Collected data

- - -

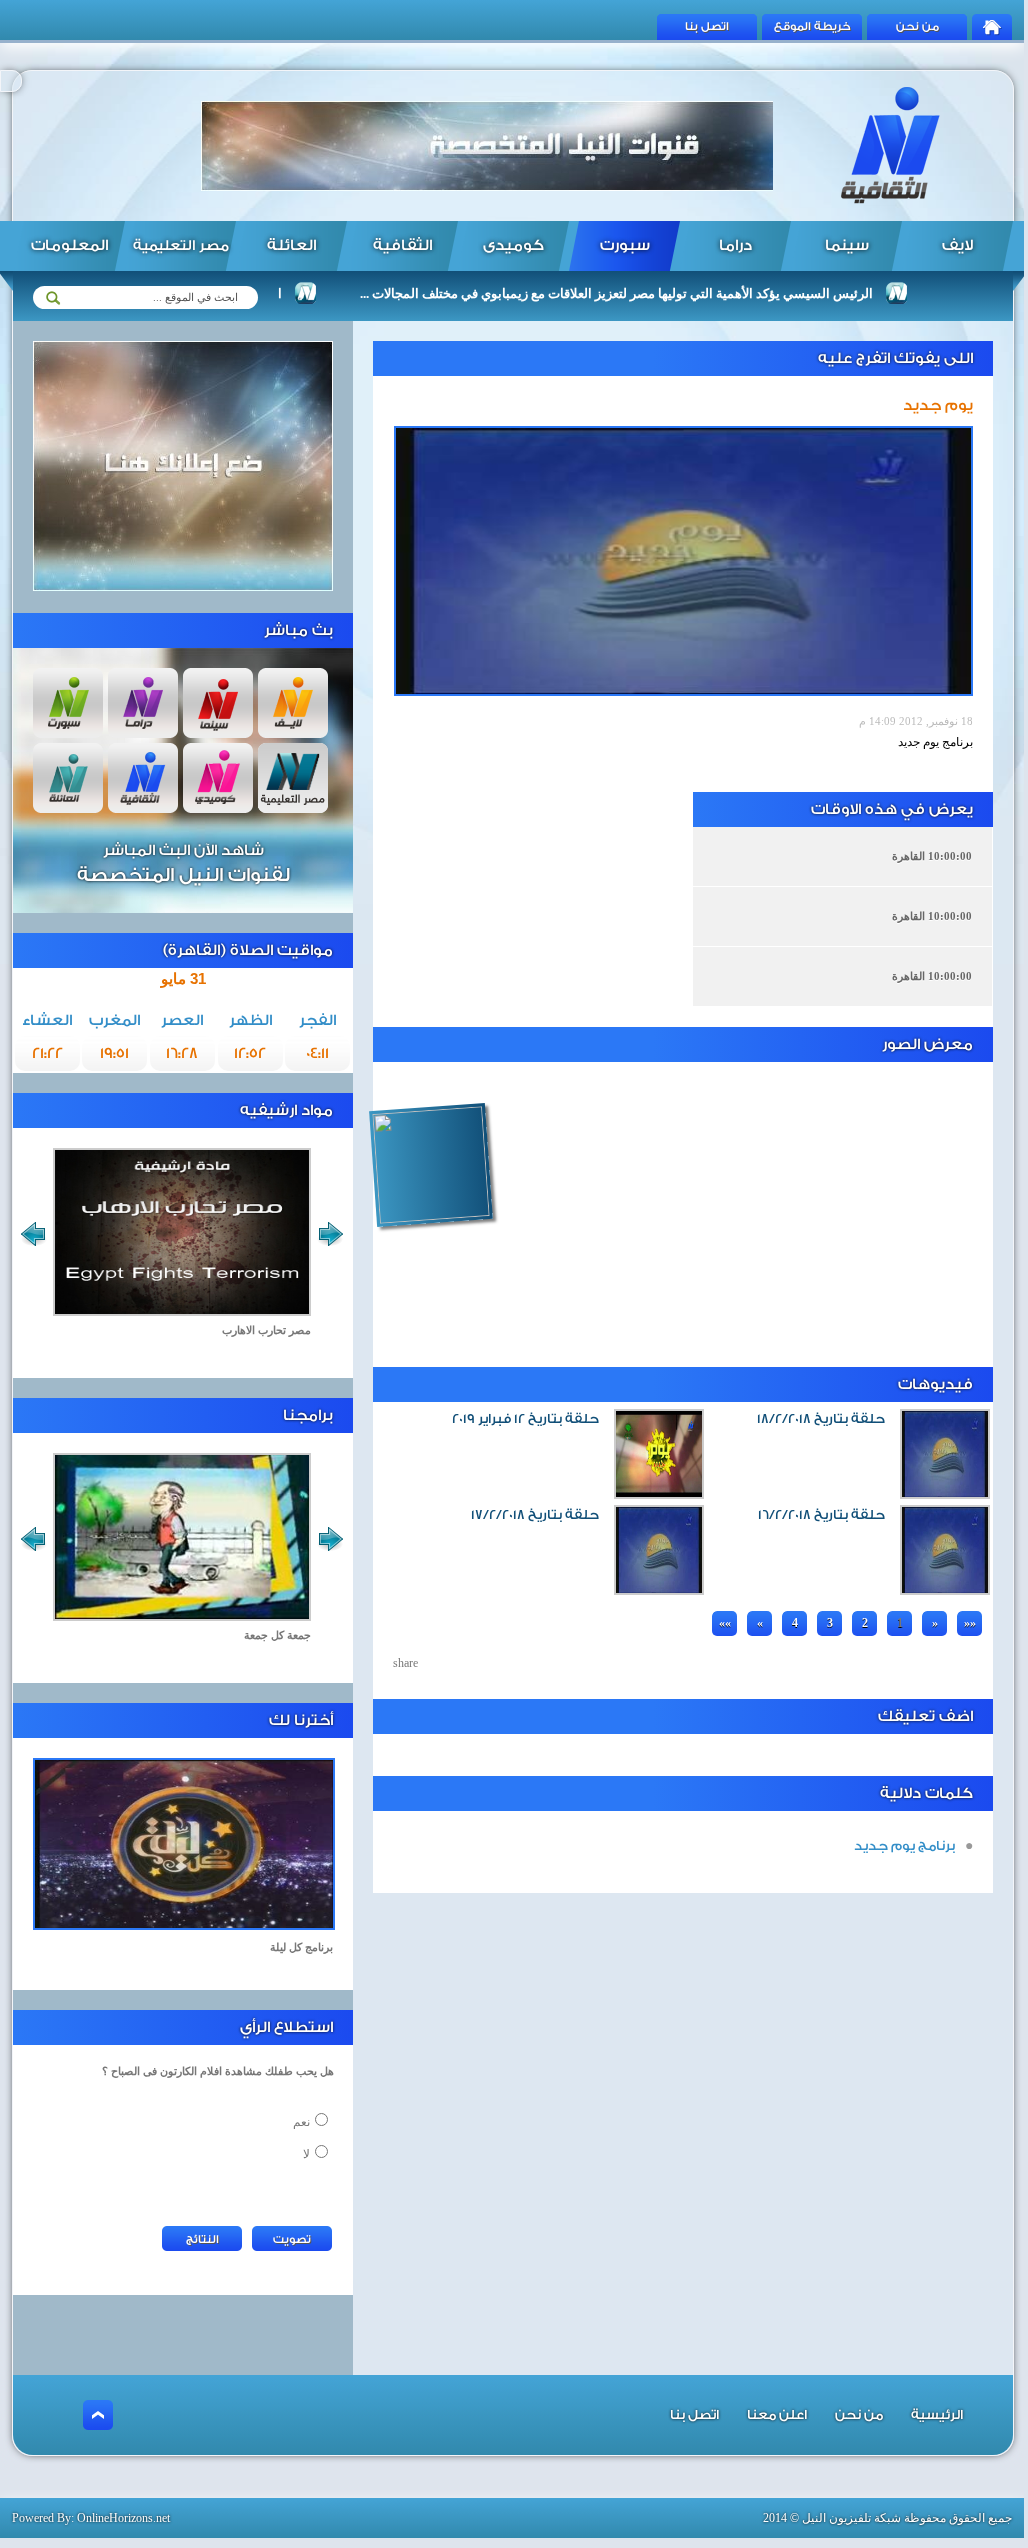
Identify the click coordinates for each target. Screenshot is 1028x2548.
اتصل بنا (707, 26)
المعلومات (69, 245)
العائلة (291, 245)
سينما (847, 245)
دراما (735, 245)
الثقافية (402, 245)
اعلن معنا (777, 2414)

- - -

### YOUR ASSIGNMENT
What is needed is an exact copy of all the records, minus any pictures.

### YOUR RESPONSE
Identify the click coordinates for each target. Screenshot is 1028x2548.
اتصل بنا (707, 26)
المعلومات (69, 245)
العائلة (291, 245)
سينما (847, 245)
دراما (735, 245)
الثقافية (402, 245)
اعلن معنا (777, 2414)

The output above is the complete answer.